**TASK A:** According to the article on JD Vance's family policy, how much does the current child tax credit allow per child?
**TASK B:** List every goal that Vance introduces with "We want to" or "[We] want to" in the article on JD Vance's family policy.
**TASK C:** Repeat everything in the article on JD Vance's family policy from "Former President Donald" down to "dads, and grandparents.".

**TEXT:**
Former President Donald Trump’s running mate Sen. JD Vance (R-OH) is proposing a pro-family agenda that would include an expanded child tax credit as well as a childcare policy that benefits not only those sending their children to childcare centers but also stay-at-home moms, dads, and grandparents.
During an interview with CBS News’s Margaret Brennan, Vance outlined what he hopes to enact in a second Trump administration to lessen financial burdens.
“What President Trump and I want to do on family policy is make it easier for families to start in the first place. We want to bring down housing costs so that if you have a baby, there’s actually a place to raise that baby,” Vance said:
[We] want to increase and expand the child tax credit. We want to make it easier for moms and dads to not be shocked by these surprise medical bills when they go to an out-of-network provider. We’re working on all this stuff, and I think that’s ultimately how we turn down the temperature a little bit, is to make it easier to choose life in the first place. Because when you talk to women, you talk to moms and dads, a lot of times they feel like, if you have a pregnancy, especially an unexpected pregnancy, there just aren’t options. We want to provide more options so that people are raising families in a thriving and happy way in this country. [Emphasis added]
Specifically, Vance said he wants to see an expanded and permanent child tax credit.
“The child tax credit has languished thanks to the Biden administration because Harris has failed to show fundamental leadership,” Vance said. “… I’d love to see a child tax credit that’s $5,000 per child. But you, of course, have to work with Congress to see how possible and viable that is.”
The current child tax credit allows up to $2,000 per child.
Vance noted that Vice President Kamala Harris’s campaign has attacked him for supporting child tax credits even though Democrats in Congress have routinely backed an expanded child tax credit.
“When these comments — where I said parents should pay lower taxes via the child tax credit — came out, the Harris administration immediately jumped and said, ‘We disagree with this,’ … So do they want the elimination of the child tax credit? Or were they just being careless in responding to remarks that I made three years ago? I don’t know. They should clarify it, ” Vance said.
Such a “broad-based family policy” as an expanded child tax credit would “apply to all American families” from low-income to high-income families and families with straight or gay parents.
“I don’t think that you want this, this, this massive cut-off for lower-income families, which you have right now,” Vance said. “You don’t want a different policy for higher-income families. You just want to have a pro-family child tax credit.”

**RECORD EXCERPTS:**
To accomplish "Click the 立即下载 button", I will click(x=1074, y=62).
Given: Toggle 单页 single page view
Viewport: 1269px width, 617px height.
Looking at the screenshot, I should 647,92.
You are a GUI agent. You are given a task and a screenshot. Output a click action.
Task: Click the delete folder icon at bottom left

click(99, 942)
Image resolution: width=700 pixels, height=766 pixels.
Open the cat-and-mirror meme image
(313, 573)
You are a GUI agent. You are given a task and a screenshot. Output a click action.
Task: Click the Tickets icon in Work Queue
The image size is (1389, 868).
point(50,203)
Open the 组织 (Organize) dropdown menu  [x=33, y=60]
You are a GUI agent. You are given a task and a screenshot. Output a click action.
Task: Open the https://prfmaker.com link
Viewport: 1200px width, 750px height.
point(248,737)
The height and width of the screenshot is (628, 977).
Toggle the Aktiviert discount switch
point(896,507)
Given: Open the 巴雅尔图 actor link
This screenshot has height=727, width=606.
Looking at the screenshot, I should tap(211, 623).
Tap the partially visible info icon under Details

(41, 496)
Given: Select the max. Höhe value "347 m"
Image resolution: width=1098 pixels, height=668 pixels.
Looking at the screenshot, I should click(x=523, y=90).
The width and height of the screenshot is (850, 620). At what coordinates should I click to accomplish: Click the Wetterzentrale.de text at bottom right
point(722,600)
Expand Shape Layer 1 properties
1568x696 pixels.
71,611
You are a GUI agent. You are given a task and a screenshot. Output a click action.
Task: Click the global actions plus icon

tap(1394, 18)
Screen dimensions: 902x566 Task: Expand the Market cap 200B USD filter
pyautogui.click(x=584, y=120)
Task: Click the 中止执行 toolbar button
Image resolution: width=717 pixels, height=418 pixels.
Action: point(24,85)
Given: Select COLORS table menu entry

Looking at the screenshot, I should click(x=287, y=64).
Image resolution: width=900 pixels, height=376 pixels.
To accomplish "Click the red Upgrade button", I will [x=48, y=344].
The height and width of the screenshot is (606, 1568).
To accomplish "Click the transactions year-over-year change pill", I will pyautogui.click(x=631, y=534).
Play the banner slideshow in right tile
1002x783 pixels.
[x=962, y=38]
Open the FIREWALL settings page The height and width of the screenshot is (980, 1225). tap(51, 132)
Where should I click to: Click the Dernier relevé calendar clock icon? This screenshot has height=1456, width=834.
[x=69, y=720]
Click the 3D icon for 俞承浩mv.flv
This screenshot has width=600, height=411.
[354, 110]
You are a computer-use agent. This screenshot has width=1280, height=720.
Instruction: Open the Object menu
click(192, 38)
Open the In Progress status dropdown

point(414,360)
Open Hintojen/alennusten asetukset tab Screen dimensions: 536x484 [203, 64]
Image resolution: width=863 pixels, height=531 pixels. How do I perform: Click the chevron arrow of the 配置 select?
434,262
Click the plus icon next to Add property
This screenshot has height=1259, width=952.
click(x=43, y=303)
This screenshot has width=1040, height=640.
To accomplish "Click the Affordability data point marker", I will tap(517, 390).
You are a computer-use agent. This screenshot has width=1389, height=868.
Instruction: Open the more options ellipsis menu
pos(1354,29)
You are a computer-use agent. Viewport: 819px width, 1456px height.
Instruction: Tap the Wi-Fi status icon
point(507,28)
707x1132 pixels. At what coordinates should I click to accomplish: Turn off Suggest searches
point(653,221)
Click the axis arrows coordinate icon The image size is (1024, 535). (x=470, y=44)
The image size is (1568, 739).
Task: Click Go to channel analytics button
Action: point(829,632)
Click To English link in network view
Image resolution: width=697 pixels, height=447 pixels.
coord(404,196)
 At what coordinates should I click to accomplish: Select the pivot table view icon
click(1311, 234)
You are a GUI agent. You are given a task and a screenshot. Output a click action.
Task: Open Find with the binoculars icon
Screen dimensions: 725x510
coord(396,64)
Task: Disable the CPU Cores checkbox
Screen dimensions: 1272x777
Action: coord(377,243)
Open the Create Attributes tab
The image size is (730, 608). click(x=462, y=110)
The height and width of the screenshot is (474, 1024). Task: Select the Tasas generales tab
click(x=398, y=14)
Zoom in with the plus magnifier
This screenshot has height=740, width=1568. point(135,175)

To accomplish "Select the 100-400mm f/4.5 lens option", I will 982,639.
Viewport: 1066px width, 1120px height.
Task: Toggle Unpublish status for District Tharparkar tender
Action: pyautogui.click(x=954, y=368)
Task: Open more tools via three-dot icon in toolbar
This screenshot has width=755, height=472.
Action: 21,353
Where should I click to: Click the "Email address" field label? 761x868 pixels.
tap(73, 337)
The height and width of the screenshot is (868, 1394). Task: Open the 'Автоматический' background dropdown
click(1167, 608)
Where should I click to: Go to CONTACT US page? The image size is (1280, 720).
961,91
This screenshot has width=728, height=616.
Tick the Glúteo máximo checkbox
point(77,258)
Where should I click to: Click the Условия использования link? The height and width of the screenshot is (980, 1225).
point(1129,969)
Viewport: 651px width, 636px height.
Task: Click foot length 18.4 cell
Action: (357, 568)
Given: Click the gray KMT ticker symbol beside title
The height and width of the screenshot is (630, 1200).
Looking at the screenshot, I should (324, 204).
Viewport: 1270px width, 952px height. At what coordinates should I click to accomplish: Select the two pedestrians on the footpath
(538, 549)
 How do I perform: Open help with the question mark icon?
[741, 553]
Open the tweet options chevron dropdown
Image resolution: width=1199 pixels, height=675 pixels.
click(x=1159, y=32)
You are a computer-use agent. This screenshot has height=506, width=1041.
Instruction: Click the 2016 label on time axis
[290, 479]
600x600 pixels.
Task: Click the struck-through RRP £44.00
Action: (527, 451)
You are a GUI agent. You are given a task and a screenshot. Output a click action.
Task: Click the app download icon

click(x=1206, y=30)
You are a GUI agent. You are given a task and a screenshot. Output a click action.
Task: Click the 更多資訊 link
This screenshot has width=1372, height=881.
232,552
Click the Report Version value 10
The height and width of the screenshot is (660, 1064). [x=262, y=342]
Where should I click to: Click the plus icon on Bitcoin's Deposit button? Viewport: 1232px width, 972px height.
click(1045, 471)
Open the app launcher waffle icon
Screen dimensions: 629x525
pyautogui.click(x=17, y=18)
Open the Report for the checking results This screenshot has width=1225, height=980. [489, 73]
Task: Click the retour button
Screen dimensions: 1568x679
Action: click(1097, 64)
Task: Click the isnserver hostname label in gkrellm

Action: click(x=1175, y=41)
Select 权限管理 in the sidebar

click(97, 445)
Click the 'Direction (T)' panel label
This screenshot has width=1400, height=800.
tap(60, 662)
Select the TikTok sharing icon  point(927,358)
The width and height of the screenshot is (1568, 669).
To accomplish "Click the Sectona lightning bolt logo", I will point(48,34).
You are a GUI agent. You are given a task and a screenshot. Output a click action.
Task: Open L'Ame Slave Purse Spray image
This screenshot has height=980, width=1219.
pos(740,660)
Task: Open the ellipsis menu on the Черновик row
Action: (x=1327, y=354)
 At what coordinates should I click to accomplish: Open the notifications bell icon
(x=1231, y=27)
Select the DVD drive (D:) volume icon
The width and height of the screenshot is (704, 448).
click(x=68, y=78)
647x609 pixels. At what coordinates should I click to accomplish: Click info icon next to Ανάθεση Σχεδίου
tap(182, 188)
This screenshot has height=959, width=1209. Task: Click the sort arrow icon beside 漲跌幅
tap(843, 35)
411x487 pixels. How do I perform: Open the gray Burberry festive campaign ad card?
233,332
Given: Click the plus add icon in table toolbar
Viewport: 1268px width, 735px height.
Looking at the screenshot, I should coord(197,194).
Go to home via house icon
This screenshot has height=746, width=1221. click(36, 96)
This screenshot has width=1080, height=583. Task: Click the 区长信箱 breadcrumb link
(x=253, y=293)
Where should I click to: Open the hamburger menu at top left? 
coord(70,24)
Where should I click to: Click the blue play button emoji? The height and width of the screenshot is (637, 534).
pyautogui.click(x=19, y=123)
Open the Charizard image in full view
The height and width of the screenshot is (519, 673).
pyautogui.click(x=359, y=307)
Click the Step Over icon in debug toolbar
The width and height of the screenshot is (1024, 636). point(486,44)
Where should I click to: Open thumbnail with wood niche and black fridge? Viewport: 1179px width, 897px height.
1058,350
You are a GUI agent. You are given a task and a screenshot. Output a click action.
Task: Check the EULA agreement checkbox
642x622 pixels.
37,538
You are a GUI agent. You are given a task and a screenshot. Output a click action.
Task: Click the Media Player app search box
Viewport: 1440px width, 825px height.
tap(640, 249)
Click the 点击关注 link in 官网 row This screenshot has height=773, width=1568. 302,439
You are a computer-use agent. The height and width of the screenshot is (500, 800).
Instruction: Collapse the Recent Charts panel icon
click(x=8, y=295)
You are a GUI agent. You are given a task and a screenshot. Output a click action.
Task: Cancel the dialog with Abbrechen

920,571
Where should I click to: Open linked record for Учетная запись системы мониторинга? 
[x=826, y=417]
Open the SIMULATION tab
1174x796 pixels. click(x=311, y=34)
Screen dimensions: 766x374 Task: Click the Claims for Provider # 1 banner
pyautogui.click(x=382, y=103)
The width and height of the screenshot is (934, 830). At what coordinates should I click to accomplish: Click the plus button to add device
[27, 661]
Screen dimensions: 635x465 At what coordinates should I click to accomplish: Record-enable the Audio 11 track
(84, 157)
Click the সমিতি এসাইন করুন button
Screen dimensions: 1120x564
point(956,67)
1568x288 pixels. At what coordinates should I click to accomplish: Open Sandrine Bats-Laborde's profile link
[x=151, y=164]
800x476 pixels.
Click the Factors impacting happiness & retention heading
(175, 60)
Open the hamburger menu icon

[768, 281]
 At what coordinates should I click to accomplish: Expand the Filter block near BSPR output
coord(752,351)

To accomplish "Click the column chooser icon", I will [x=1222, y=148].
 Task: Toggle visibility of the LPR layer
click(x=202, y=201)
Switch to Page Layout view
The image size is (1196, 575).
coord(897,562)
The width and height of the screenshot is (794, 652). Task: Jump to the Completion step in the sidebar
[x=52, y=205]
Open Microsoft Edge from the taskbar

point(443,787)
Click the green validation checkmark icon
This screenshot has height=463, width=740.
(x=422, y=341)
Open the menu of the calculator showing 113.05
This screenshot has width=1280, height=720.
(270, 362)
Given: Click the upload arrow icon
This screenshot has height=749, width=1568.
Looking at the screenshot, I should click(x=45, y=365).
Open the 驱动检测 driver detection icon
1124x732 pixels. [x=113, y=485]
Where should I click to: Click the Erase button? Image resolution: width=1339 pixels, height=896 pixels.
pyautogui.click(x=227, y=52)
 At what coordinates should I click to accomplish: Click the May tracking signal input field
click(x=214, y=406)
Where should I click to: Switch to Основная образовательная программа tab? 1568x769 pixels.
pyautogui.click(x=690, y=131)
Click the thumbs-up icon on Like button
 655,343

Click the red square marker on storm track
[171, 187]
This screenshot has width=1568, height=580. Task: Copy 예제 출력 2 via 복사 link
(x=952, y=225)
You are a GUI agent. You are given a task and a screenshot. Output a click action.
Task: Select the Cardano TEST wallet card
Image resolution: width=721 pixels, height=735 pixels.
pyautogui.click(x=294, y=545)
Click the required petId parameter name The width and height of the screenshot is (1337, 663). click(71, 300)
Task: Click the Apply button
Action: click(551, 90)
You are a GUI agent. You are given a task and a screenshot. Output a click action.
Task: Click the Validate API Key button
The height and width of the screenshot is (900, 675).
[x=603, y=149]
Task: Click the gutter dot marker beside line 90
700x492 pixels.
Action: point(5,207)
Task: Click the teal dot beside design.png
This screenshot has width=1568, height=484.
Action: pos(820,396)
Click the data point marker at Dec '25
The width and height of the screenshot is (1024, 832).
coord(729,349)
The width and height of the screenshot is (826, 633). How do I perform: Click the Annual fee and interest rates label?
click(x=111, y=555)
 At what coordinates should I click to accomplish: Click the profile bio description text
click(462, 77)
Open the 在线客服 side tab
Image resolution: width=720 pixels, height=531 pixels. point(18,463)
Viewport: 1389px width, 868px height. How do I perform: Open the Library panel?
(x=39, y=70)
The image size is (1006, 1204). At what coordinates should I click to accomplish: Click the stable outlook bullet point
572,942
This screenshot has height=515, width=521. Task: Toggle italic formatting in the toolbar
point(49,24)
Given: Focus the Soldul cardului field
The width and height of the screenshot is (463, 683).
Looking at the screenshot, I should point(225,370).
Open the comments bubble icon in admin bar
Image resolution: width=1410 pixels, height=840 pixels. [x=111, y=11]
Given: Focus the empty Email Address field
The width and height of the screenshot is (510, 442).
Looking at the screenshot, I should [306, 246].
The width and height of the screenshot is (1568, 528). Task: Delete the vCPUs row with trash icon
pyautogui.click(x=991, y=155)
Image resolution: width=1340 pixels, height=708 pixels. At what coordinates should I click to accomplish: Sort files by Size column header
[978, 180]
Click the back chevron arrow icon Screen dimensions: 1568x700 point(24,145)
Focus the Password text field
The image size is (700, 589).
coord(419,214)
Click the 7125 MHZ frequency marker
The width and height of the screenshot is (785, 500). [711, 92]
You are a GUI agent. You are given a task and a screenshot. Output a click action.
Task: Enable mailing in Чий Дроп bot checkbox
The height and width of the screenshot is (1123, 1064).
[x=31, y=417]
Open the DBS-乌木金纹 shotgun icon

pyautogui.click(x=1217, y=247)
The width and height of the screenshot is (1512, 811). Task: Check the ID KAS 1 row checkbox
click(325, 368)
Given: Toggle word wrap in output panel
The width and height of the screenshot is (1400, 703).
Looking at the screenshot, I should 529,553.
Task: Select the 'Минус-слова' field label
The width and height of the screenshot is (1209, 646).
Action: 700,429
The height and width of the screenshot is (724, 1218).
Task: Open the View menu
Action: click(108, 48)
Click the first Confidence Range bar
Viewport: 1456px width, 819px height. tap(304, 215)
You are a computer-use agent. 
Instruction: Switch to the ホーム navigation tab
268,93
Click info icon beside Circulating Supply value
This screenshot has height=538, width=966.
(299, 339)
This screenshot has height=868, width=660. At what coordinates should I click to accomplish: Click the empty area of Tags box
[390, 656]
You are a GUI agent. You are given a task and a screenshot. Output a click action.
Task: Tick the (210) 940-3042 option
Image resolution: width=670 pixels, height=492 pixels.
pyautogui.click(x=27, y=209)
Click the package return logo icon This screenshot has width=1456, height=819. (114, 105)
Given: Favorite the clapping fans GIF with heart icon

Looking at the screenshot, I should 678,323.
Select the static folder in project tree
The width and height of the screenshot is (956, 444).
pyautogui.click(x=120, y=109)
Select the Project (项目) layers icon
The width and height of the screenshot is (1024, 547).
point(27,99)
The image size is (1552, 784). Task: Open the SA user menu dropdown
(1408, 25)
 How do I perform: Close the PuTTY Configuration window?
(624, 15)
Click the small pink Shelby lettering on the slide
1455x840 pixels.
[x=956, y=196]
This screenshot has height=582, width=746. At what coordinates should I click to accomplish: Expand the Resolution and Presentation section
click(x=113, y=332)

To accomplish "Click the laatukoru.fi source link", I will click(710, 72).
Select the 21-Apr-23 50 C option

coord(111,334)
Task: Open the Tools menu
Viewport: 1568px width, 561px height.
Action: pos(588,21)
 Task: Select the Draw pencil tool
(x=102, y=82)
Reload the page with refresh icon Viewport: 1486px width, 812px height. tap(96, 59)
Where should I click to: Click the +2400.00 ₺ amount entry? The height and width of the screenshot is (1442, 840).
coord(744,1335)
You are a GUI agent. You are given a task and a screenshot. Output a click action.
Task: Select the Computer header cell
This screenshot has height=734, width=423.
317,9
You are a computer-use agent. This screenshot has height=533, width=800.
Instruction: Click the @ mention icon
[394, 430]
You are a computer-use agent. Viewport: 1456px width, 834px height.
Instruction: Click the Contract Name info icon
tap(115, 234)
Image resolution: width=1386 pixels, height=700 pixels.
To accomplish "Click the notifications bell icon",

**WRITTEN RESPONSE A:** Up to $2,000 per child.

**WRITTEN RESPONSE B:**
- Bring down housing costs so that if you have a baby, there's actually a place to raise that baby
- Increase and expand the child tax credit
- Make it easier for moms and dads to not be shocked by surprise medical bills when they go to an out-of-network provider
- Provide more options so that people are raising families in a thriving and happy way in this country

**WRITTEN RESPONSE C:**
Former President Donald Trump’s running mate Sen. JD Vance (R-OH) is proposing a pro-family agenda that would include an expanded child tax credit as well as a childcare policy that benefits not only those sending their children to childcare centers but also stay-at-home moms, dads, and grandparents.